# EXCERTO A LER:
···

O Luís foi um médico psiquiatra com uma longa e profícua carreira profissional. Reformou-se como Chefe do Serviço de Psiquiatria do Hospital de Júlio de Matos. Era um melómano conhecedor. Era um conversador cativante. Mais do que isso, era um conversador hipnotizante: sem nunca elevar a voz e sempre mantendo um laivo de sorriso na expressão, com um tom pausado expunha, argumentava, insistia, explicava, repetia, e não demorava muito para que o seu ouvinte se sentisse como uma serpente a ser embalada pela música do seu encantador, tentado a seguir a argumentação, o caminho, a tese que laboriosa, calma e pausadamente o Luís expunha.
Esta capacidade do Luís tornava difícil, mas desafiante, a expressão da discordância. Sempre que alguém o fazia, retorquia com argumentação que, mais do que afrontar ou discordar diretamente, rodeava a posição exposta, enredava-a numa complexa teia de argumentos. Quando isso sucedia comigo, eu divertia-me a responder aos seus argumentos um a um, para receber nova remessa e dar novas respostas, em tertuliano bate-papo que não raro se prolongava madrugada fora.
O Luís Prats foi o nono Venerável Mestre da Loja Mestre Affonso Domingues. No texto que dediquei ao seu veneralato, escrevi, a dado passo, que tinha uma conceção rigidamente esotérica, quase crística, senão mesmo crística da Maçonaria. Para ele, a Maçonaria é essencialmente um método de desencadeamento e evolução de um processo iniciático, tendente à aproximação do Homem ao Divino - um processo paralelo, por exemplo, ao misticismo monástico cristão. isto é, e se bem interpreto o seu pensamento, o método iniciático maçónico é um dos métodos de aproximação do Homem ao Divino, como o são o dito misticismo monástico ou o budismo. Luís P. privilegiava, assim, o estudo, a teoria, a análise simbólica, tendo porém o cuidado de alertar para os perigos do que costuma designar de "devaneios esotérico-birutas" muito presentes em muita "literatura", principalmente do século XIX.

···

# DADOS FORNECIDOS:

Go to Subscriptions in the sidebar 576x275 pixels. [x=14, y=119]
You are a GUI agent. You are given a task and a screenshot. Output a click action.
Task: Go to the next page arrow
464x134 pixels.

···

# O SEU OBJETIVO:
Prolongue o texto sobre o Luís Prats a partir do ponto em que termina. Os dados não têm qualquer relação com o texto sobre o Luís Prats.

# RESPOSTA À TAREFA:
O Luís aplicou rígida e convictamente esta sua conceção no governo que fez da Loja, quando a tal tarefa foi chamado. Foi o último Venerável Mestre da Loja Mestre Affonso Domingues a quem a Loja permitiu que a gerisse de forma autocrática, Nesse sentido, pode-se dizer que foi o último de uma era, de uma dinastia, na história da Loja Mestre Affonso Domingues.
Em termos de conceção da Maçonaria, o José e eu dificilmente poderíamos estar mais longe das ideias do Luís. Em termos pessoais, de convívio, de amizade, de consideração, estivemos sempre muito próximos. Se discordámos da orientação do Luís quanto à gestão da Loja, não temos dúvida de que Como pessoa Luís estava sempre pronto a ajudar (assim, e bem, o definiu o José. num texto deste blogue).
Após o seu mandato, a Loja seguiu orientação diferente da preconizada pelo Luís e, discordante, ele veio a afastar-se. Isso não fez, porém, que diminuísse a nossa amizade e consideração por ele. A diferença de conceções existia. A generosidade e disponibilidade do homem sempre continuou a existir. A amizade e a consideração permaneceram.
Não me é fácil escrever sobre o Luís Prats, porque ele foi, indubitavelmente, um homem complexo: generoso e rígido, autoritário, mas paciente, No fundo, relacionarmo-nos com ele ensinou-nos que a amizade implica aceitar o amigo com tudo o que achamos que tem de bom e tudo o que nele encontramos de mau. Implica concordar e discordar. Implica, afinal o conceito que tão prezado é dos maçons: TOLERÂNCIA.
Recordo o Luís como um Mestre que me amparou, me guiou e ensinou - apesar de eu discordar de muito do que ele transmitiu...
A notícia da sua Passagem ao Oriente Eterno faz-me recordar o amigo e relembrar que, com concordâncias ou discordâncias, junto de nós ou afastado, o Luís Prats foi um dos nossos e como um dos nossos passou adiante.
Até sempre, Luís! Se no Oriente Eterno existe um espaço para tertuliar, guarda-me lá um assento, que, quando a hora chegar, saberei onde te encontrar!